También a mí me gustaría hablarles de la primavera que pasa y nos espera, esa de aromas en las calles y de terrazas repletas en animadas charlas. Pero la realidad me lleva a centrar la atención en los más vulnerables de esta crisis, las personas mayores. Más del 80 % de los fallecidos por el covid 19 tenían más de 70 años. Algunas residencias de ancianos se han convertido en auténticas trampas mortales para sus residentes, donde los que pueden se marchan al refugio de familiares ante el contagio inminente en residencias desbordadas por la falta de personal y recursos que preserven su integridad. En muchos hospitales, y ante la insuficiencia de respiradores, en esta medicina de guerra impuesta, ya se los están retirando a las personas mayores afectadas para ponérselos a otros colectivos de menos riesgo o más jóvenes. El vicegobernador de Texas, el republicano Dan Patrick, ha dicho en una entrevista en Fox News que «los abuelos deberían sacrificarse y dejarse morir para salvar la economía». Y uno de los mantras más repetidos en algunos medios de comunicación para calmar a la población es que el coronavirus afecta mayormente a los ancianos. Lo que resulta terrible como mensaje, tanto para quienes tienen ancianos a su lado como a quienes les queda un mínimo de sensibilidad. Porque la grandeza de una sociedad se mide por la manera en que trata a sus mayores. Y una sociedad que convierte a sus ancianos en piezas prescindibles ha perdido todos sus puntos cardinales.

En las culturas primitivas, las personas más ancianas gozaban de una consideración especial, por su sabiduría, experiencia y conocimiento. Sin embargo, en la sociedad de hoy estorban las arrugas, y tanto se venera lo superficial y el culto al cuerpo que se condena a la decadencia del alma. Los abuelos molestan al sistema económico neoliberal, porque no son productivos y resultan gravosos en prestaciones contributivas y asistenciales. El mismo Fondo Monetario Internacional ya pidió bajar las pensiones por «el riesgo de que la gente viva más de lo esperado». La sociedad que minimiza la muerte de los ancianos se ha olvidado que ha sido construida por esos ancianos, esos que hoy se han convertido en un número que miramos con cierta distancia, sintiéndonos falsamente seguros de que no nos va a tocar a nosotros. Fueron esos ancianos los que nos dieron la vida y pusieron los pilares que nos trajeron hasta aquí, quienes sobrevivieron a las penurias de la guerra, levantaron este país y lucharon por las libertades que disfrutamos.

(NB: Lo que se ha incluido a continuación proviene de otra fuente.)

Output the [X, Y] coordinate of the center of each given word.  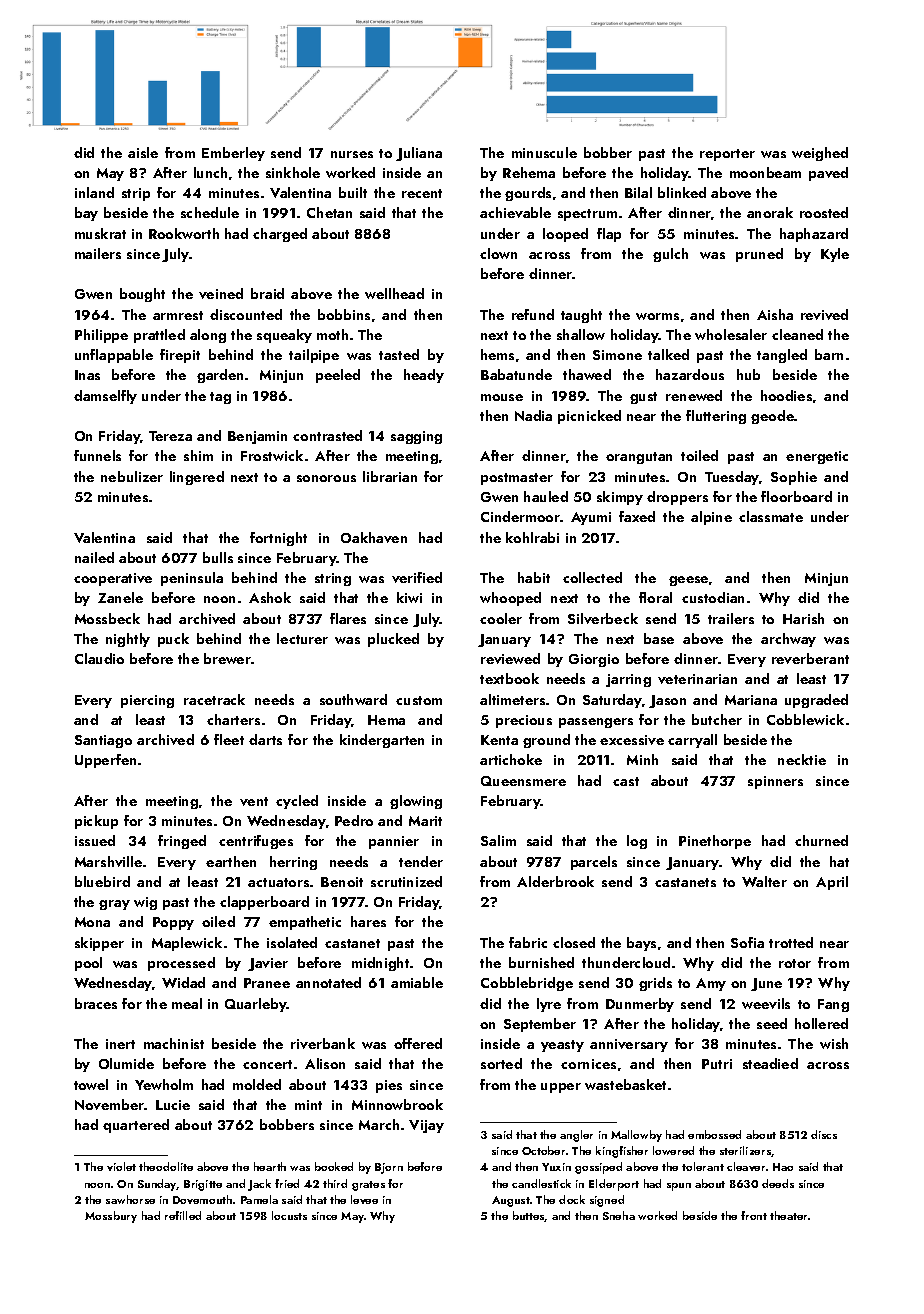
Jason [667, 701]
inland [94, 192]
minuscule [544, 152]
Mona [92, 922]
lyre [549, 1005]
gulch [670, 255]
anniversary [629, 1045]
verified [417, 577]
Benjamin [257, 437]
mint [308, 1105]
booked [334, 1166]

Los que recogieron los pedazos desechos de muchas familias durante la crisis económica, los que hoy están cuidando a sus nietos. Es infame y deshumanizador que el progreso se mida en términos de PIB y desarrollo tecnológico, en lugar de hablar del bienestar y la salud de todos los integrantes de la comunidad. De ahí que sacrificar a los más vulnerables, a los más frágiles e indefensos de la sociedad, nos insensibiliza y convierte en monstruos en una sociedad endurecida e individualista. Cada vida cuenta y esta enfermedad afecta a todos, lo que significa que esta lucha es de todos. Y no es una lucha por la supervivencia individual sino por la supervivencia colectiva. Por la supervivencia de los grupos más vulnerables. Y por la supervivencia de lo que queda de humano en cada uno de nosotros. Lo que damos hoy a los ancianos es lo que recibiremos mañana. También nosotros aspiramos a llegar a esos niveles de longevidad. Por eso, desde ese rincón de provincias, estremecido, hoy levanto mi voz firme en nombre de todos ellos que se sienten desprotegidos y abandonados, y que quizás no la levantarán porque no pueden, para pedir que los primeros a quienes hay que atender son a quienes más lo necesitan, a los más débiles y vulnerables. Y otro día, con su permiso, hablaremos de la primavera.